Sauces, Dressings and Spreads


Chili Pepper Sauce

½ cup coarsely chopped fresh hot red chili peppers
3 cloves garlic, finely minced
1 tsp kosher salt
1 cup olive oil
¼ cup red wine vinegar, optional

Combine all the ingredients in a jar. Cover and let stand in a cool, dark place for at least 1 week or for up to one month. Shake well before using.

Creamy Gorgonzola Cheese Sauce

2 cups heavy cream
2-3 oz sweet Gorgonzola cheese, crumbled
3 tbsp fruity Italian white wine
1 tsp Cognac or other brandy, optional
salt and ground white pepper
dash of nutmeg

In frying pan over high heat, bring cream to a boil. Boil until slightly thickened, about 4 minutes. Stir in the cheese and reduce heat to medium. Stir in the wine and simmer 1 minute. Stir in the brandy, if using. Season to taste with salt, white pepper and nutmeg.

Finnish Salad Dressing

¾ cup heavy whipping cream
1 tbsp of your favorite non-sweet mustard
¼ tsp salt
½ tbsp sugar
1 tsp red wine vinegar
2 hard-boiled eggs, finely mashed

Beat the whipping cream with and electric mixer until soft peaks form. Gently fold in all other ingredients, blend well. Serve. (Stores in refrigerator for 1-2 days; mix well before using.)

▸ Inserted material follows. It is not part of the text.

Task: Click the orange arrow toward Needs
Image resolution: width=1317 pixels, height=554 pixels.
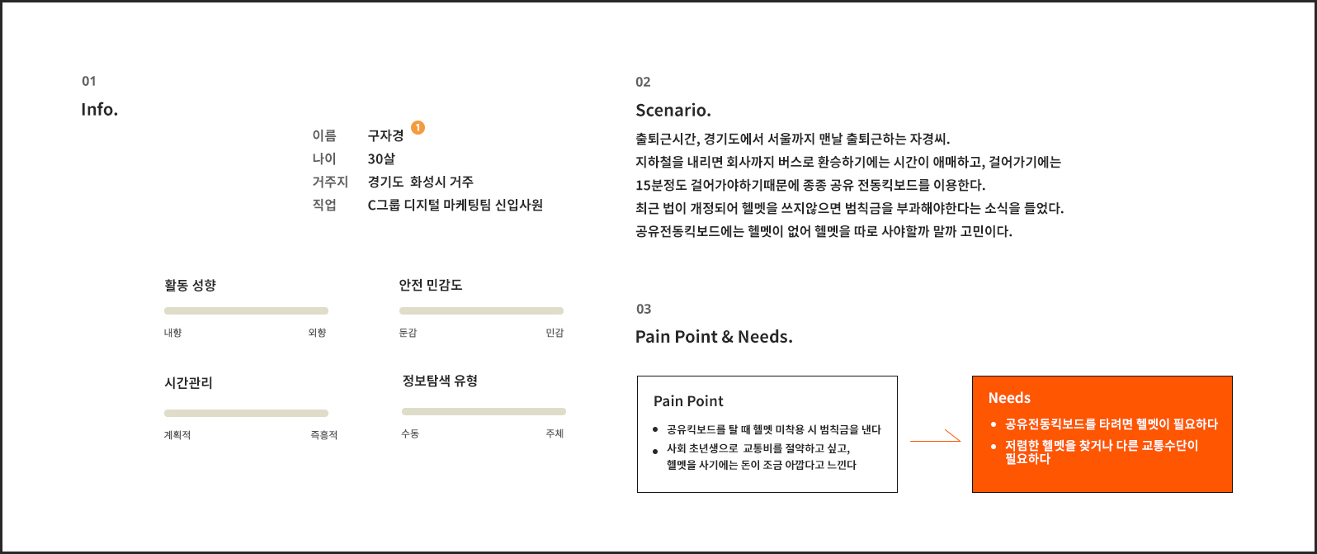Action: click(936, 436)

Whole Roasted Garlic Spread

4 whole bulbs garlic
¼ cup olive oil

To prepare, remove the excess papery skin but leave the bulbs whole. Cut the top ½ inch of each bulb, exposing the tops of the individual garlic cloves. If some of the clove tops remain uncut, take a little slice off each with a paring knife to expose the inside.
Place the garlic bulbs, cut sides up, in a deep sided casserole or loaf pan and add water to reach halfway up the sides of the bulbs. Drizzle the olive oil evenly over the tops of the bulbs. Cover tightly with aluminum foil and place in the oven. Bake until the cloves feel soft when pressed, about 1 hour. Serve spread on top of warmed French bread slices.